[Items listed in a dataset]:
⟨

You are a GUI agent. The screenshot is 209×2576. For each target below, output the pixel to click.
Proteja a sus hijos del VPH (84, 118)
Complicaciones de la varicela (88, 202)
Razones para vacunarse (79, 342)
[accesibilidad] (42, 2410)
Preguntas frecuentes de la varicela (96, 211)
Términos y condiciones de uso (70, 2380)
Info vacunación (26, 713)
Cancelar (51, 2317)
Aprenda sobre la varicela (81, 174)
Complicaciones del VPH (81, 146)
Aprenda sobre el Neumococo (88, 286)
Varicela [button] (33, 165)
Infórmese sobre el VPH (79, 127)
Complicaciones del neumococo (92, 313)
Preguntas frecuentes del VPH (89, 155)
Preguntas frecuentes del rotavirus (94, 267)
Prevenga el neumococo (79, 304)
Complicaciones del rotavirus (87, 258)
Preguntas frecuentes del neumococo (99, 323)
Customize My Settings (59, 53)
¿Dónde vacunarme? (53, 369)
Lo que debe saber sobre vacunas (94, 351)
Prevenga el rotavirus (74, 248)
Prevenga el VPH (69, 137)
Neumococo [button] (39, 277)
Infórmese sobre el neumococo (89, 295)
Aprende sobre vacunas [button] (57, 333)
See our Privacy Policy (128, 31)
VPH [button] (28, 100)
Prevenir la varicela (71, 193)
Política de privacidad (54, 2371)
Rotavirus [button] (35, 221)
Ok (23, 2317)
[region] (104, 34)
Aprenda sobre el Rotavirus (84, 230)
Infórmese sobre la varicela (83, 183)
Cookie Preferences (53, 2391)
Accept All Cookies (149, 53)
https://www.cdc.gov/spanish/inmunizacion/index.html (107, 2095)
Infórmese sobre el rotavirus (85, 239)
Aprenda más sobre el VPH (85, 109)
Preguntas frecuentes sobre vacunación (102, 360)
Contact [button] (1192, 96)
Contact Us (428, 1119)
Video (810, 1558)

⟩

[What the task requires]:
Transcribe the records above from the line holding "Aprenda sobre la varicela (81, 174)" down to the line holding "Preguntas frecuentes del neumococo (99, 323)", inclusive, without adding anything.

[Answer to the exercise]:
Aprenda sobre la varicela (81, 174)
Complicaciones del VPH (81, 146)
Aprenda sobre el Neumococo (88, 286)
Varicela [button] (33, 165)
Infórmese sobre el VPH (79, 127)
Complicaciones del neumococo (92, 313)
Preguntas frecuentes del VPH (89, 155)
Preguntas frecuentes del rotavirus (94, 267)
Prevenga el neumococo (79, 304)
Complicaciones del rotavirus (87, 258)
Preguntas frecuentes del neumococo (99, 323)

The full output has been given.